Es extraño esto de la lluvia. En época de sequía la gente está compungida, dominada por el temor a los hipotéticos cortes de agua y el fin de la Naturaleza y la vida. Es entonces cuando los diferentes países que componen lo que antes conocíamos como España, se disputan acaloradamente el escaso líquido elemento. Y cosa digna de observar es como se arrojan reproches a la cara así procedieran de una potente manguera que en vez de agua escupiera improperios. Todo el mundo clama, se rasga las vestiduras, se mesa los cabellos y extiende los brazos al cielo implorando a no sé qué género de sortilegios o milagros en forma de lluvia que palien lo precario de la atmósfera y sus estados anímicos próximos a la esquizofrenia de atar. Ya más tranquilos, se me antoja que un riguroso estudio sociológico confeccionado por sesudos sociólogos no estaría de más en este tema.
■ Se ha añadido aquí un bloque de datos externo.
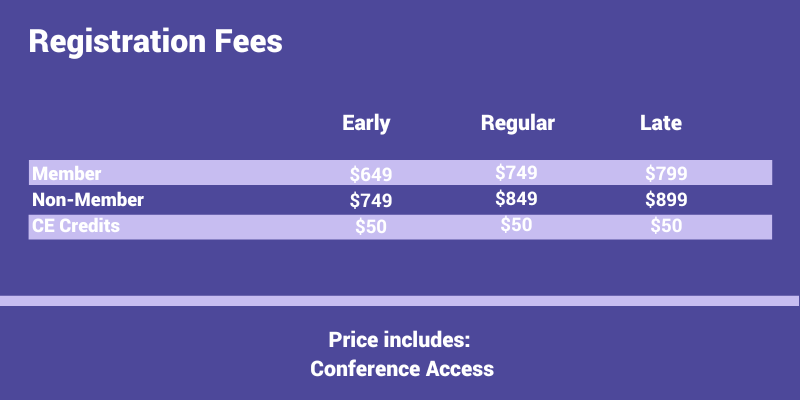Click the Conference Access text

click(401, 369)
En cambio hete aquí que cuando llegan las lluvias vemos con espanto que no estábamos preparados para ellas; que las casas se llenan de goteras, las urbanizaciones se anegan, los ríos se desbordan provocando desastres que la sequía, mucho más prudente y sosegada, jamás originaría y los pantanos acaban, al fin, desaguando miles de metros cúbicos de agua por segundo para evitar riadas que sumirían zonas enteras en la desgracia. Se olvidan en esas ocasiones de acometer las obras pendientes de esos trasvases que hace sólo unos días resultaban ineludibles realizar y que ahora nadie recuerda pero que si se hicieran en temporadas lluviosas no provocarían encono, más bien parabienes, entre los distintos jerarcas que dominan con verbo sofista sus respectivos países; éstos, antiguamente, repito, comprendidos dentro de España. Humilde nombre tocado con eñe y que a muchos provoca sonrojo, tartamudeo y visible malestar. 
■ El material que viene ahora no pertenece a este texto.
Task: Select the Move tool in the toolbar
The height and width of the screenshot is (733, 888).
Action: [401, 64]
Retorno al principio. Creo que infinitamente peor que lo anteriormente descrito es la invasión de la ciudad por seres con pinta de setas de colores que sin recato ni pudor la pasan por las armas paragueras. Son los mismos que no ha mucho elevaban los brazos implorando unas gotas de agua que lavaran y aliviaran sus conciencias y que hoy se hallan ya redimidos de sus angustias.  ¿Tan dañina resulta el agua cayendo hacia abajo en ex-España? ¿No habría forma de consensuar una de esas Leyes que nadie cumple, aunque al menos a su abrigo nos permiten el socorrido derecho al pataleo, para proteger a los parias desamparados llamados sin-paraguas? ¿Podría subvencionarse generosamente, en cumplimiento de la mencionada Ley, a todo aquél que no porte paraguas y multar ejemplarmente a quienes lo lleven sin cumplir unas mínimas reglas de convivencia? Si esto no es posible me malicio que no tendremos más remedio que invocar a San Isidro para que nos deje como estábamos: Secos pertinaces y sin paraguas. Amén.